You’re simply trying to secure her phone number with the minimal amount of time and investment.Hey Evan, I have recently started chatting with someone on a dating site and he keeps asking me for my phone number. The place where your circles overlap is your relationship. The problem in dating is when you think your circle is the “right” one – even when it doesn’t overlap with anyone else’s circle. Women who ask men if they will commit on Date 1 are not “wrong”, but they are ineffective. You want to “chat with him for a good period of time,” and after “a few weeks of online chatter”, you’ll give him your phone number. However, I’m very uncomfortable giving you my phone number. It’s called the 2/2/2 Rule (two emails on the dating site, two emails off site, two phone calls and then a date).Or perhaps quickly trying to gauge your penis size. “I don’t want to waste my time.” Which is pretty much your defense for offering to go to the phone before she’s comfortable.And if simple courtesy isn’t enough reason to heed my advice, how about this: your way is ineffective. I would suggest that both will find their stances largely ineffective in dealing with the majority of the population.I’ve encountered very few men who have a problem with this.Unfortunately, almost every time I ask for a number or ask her to text me, I get ignored or politely declined.

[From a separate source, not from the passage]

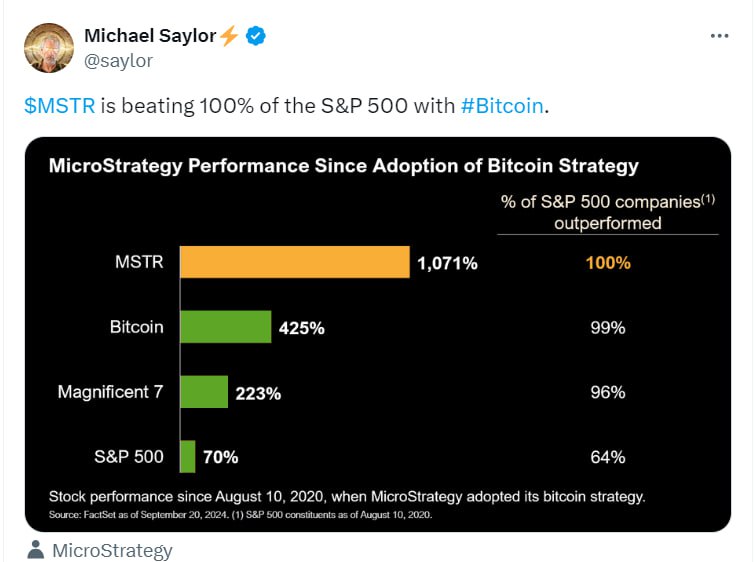Click the 64% value in the S&P 500 row

tap(608, 457)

Is it possible to find a woman who’ll have sex on Date 1? Is it possible to find a man who’ll wait until marriage before having sex? But there are a LOT fewer people who will agree to either.
In fact, 80% of the men who put their phone number in a first email do NOT get emails back. Because women want to be courted, needed, valued, and charmed.
And just because you’re artlessly writing to dozens of people doesn’t mean that any of them want to feel like a piece of meat. You’re not getting to know her, you’re not showcasing your wit, you’re not laying the groundwork for a great first date.
Timing is important when it comes to moving an online relationship offline.
You don't want to act too quickly or you come across as desperate.